Темно. Холодно. Остывшая поверхность высасывала из меня тепло. Я не сразу сообразил, где нахожусь. Гневоящер. Кровавый камень. Точно! Я вскочил и завозил пальцами по паху. Есть! Он есть! Получилось!
Вне себя от радости, я запрыгал по пузырю. Теперь чертовка не уйдет от меня, пока я всласть не наиграюсь со своим удом. Но что-то не сходится. Я проглотил такой большой камень, а результат не сильно выдающийся. Проверим, что скажет наследие.
Ничего. Единственным итогом стал небольшой отросток между ног. На мгновения я почувствовал разочарование — такой большой камень, пропитанный силой, мог дать очень могущественную способность. Но сделанного не воротишь.
Сколько времени прошло? Если кольцо не прикончило меня, то время ещё есть. Только вот… Плоть ящера оказалось холодной и твердой, будто его тело закоченело. Больше не было мерного биения огромного сердца. Гневоящер мертв? Его убили или он сам умер? Но вскоре под ногами пронеслась едва ощутимая вибрация. Сердце бьётся. Но очень медленно.
Я попробовал вернуться обратным путем, но прежде упругая и горячая кишка превратилась в тесный каменный лаз. Отвердевшая плоть не поддавалась никаким усилиям. Пришлось повернуть назад, чтобы не застрять. От одной мысли, что я застряну в полной темноте, сжатый тоннами твердой плоти, по спине пробежал холодок.

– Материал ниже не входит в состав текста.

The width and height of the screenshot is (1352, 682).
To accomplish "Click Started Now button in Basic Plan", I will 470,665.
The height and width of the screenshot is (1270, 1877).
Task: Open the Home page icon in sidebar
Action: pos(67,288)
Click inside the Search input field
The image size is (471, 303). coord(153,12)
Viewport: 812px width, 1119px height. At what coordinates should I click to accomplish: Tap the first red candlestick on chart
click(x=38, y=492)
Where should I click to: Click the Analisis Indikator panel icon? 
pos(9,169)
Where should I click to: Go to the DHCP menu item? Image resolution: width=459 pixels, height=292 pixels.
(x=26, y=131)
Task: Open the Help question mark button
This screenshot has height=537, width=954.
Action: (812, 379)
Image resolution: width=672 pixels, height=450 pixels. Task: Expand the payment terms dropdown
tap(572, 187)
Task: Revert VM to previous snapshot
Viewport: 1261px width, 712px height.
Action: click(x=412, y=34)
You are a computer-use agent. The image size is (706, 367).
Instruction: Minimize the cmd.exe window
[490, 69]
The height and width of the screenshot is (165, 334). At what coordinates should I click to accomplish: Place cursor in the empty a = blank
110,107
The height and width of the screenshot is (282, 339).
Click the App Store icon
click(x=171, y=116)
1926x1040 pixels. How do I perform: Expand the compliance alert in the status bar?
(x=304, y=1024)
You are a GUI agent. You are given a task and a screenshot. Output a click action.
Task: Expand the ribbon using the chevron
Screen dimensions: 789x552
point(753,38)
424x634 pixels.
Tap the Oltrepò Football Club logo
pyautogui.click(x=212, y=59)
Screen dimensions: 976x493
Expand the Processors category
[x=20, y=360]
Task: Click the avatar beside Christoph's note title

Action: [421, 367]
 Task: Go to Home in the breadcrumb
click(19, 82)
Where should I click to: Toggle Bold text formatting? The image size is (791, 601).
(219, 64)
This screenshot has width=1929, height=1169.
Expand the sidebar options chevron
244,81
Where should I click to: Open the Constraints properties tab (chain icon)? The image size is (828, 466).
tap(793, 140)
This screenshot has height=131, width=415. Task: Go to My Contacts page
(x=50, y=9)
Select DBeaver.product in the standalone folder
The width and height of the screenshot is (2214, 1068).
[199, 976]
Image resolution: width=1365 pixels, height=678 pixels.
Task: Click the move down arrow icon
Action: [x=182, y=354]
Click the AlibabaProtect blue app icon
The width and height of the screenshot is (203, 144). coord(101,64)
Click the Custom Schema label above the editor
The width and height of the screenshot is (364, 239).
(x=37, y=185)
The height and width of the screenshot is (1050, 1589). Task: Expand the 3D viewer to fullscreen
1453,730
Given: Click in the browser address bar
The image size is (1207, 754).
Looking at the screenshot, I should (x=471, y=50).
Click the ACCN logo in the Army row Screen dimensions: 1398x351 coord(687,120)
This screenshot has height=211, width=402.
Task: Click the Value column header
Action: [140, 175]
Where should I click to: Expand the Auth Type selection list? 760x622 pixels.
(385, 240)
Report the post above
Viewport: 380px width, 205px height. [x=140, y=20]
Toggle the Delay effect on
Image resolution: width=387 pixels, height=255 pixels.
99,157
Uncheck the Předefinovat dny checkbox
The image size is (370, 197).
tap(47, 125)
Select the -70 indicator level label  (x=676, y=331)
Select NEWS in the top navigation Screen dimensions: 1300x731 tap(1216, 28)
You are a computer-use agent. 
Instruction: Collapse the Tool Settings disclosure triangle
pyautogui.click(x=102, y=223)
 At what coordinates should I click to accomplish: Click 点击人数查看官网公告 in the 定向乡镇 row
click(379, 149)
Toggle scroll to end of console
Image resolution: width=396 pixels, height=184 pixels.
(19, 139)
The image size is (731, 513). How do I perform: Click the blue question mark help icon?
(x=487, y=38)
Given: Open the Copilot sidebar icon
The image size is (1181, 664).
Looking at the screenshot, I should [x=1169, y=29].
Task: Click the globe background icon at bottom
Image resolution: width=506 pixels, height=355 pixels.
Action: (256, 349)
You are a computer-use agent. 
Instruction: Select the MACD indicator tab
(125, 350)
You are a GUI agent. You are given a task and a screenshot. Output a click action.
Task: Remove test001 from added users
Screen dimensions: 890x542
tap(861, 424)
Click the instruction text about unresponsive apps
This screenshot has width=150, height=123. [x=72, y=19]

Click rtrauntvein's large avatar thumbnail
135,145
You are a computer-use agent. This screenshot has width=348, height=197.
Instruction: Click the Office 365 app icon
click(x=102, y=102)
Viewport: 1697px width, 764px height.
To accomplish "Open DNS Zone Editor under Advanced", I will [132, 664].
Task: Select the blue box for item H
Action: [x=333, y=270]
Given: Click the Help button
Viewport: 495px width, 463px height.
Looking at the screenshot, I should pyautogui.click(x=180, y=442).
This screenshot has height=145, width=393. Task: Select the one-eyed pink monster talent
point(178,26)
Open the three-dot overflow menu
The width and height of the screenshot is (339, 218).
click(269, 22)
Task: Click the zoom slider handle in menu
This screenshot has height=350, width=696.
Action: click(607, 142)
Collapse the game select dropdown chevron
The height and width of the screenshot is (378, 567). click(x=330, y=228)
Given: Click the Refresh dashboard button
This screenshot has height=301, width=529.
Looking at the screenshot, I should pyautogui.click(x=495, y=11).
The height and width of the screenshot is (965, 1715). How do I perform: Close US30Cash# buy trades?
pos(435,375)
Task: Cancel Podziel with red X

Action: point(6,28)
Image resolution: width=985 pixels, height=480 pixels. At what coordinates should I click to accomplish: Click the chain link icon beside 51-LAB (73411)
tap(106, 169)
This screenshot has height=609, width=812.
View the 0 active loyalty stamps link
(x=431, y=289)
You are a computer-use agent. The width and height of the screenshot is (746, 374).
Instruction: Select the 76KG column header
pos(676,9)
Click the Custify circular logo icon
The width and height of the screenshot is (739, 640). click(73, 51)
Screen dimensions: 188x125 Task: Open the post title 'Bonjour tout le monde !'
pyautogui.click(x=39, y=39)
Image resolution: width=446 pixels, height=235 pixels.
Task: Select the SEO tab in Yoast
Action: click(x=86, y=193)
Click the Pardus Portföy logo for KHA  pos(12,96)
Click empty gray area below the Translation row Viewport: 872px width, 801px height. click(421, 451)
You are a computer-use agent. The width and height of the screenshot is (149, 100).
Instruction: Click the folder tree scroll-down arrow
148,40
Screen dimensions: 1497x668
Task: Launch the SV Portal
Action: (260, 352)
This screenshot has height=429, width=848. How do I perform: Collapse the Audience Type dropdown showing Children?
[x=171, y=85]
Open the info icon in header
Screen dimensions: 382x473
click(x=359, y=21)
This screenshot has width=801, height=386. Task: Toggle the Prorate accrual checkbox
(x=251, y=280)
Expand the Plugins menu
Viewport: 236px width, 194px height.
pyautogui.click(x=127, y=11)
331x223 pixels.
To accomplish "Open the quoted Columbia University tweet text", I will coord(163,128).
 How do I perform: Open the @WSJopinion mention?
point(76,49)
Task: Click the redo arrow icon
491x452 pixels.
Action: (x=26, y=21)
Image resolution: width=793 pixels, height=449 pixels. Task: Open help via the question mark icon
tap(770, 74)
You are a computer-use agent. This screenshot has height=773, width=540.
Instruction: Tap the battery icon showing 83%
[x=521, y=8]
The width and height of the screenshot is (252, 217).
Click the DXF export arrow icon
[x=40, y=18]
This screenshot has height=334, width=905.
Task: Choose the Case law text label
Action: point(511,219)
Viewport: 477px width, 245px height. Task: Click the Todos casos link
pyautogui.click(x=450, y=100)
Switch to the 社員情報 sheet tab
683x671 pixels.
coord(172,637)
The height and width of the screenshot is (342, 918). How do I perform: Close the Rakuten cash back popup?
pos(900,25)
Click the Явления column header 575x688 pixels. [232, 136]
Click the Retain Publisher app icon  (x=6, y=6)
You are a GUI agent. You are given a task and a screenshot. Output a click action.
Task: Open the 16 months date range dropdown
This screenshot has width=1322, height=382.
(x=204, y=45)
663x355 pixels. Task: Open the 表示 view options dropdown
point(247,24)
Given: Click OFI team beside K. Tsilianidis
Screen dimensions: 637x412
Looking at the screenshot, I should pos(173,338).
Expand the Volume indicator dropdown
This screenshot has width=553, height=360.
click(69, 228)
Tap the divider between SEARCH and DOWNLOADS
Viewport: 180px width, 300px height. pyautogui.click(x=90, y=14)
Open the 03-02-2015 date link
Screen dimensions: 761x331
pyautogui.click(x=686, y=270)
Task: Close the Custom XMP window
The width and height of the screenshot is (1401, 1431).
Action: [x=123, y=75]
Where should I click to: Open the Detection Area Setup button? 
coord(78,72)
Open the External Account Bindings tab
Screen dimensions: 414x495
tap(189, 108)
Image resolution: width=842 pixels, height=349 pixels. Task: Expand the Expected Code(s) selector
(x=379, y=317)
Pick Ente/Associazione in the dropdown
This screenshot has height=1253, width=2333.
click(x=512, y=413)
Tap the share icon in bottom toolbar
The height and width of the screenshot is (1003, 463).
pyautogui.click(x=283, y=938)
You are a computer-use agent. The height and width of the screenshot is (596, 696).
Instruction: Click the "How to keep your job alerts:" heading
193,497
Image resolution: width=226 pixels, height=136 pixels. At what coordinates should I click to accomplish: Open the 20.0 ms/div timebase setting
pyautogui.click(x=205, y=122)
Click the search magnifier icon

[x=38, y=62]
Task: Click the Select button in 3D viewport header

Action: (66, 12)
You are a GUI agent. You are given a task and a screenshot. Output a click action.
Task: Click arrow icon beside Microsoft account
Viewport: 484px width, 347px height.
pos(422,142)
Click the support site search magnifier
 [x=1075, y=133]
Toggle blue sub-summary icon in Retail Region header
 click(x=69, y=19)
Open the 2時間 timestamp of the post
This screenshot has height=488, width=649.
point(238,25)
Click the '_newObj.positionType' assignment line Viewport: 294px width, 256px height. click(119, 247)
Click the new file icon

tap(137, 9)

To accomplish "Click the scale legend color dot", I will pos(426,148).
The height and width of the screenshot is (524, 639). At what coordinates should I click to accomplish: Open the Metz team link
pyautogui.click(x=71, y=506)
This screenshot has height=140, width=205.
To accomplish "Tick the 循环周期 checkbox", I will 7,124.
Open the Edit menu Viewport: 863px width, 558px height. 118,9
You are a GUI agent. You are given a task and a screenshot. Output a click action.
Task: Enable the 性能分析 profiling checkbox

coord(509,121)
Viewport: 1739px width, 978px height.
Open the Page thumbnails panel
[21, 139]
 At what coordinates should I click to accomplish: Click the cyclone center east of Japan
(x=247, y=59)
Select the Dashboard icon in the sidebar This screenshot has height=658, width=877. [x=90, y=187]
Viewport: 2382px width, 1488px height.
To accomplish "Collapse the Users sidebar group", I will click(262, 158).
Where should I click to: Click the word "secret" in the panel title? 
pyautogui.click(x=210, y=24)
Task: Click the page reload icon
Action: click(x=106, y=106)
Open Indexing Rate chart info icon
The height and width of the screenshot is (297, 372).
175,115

В глубь ящера двигаться было легче. Пока кишка резко не сузилась, резво вильнув наверх. Холодная плоть была покрыта вязкой слизью, пощипывающей руки. Узко. Мне едва удавалось продвигаться вперёд, но особенную трудности доставляли резкие повороты или места, где кишки почти перекручивались.
Я выпал в просторную полость и шлепнулся задницей на упругое желе. От удара пленка на поверхности порвалась, погрузив меня в жгучую водянистую массу. На шкуру будто плеснули жидким огнем. Заверещал, я что есть мочи подпрыгнул и вцепился в стенку полости. Меня удерживало лишь невероятное мышечное усилие. Дерьмо, почему здесь так темно? Я же должен отлично видеть в любой темноте. Видать, жопа ящера это совсем особенное место.
Я боялся шелохнуться. Задницу и ноги начало сводить. Это желудочная кислота. Ядреная зараза. Не удивлюсь, что шерсть растворится и просто стечет с меня, а хвост облысеет, как у крысы.
Силы быстро покидали меня. Нужно что-то решать. Я осторожно тронул лапой предполагаемый пол — пальцы ткнулись в упругую пленку, но стоило надавить, как она погрузилась в кислоту. Сука, надо было желать полет.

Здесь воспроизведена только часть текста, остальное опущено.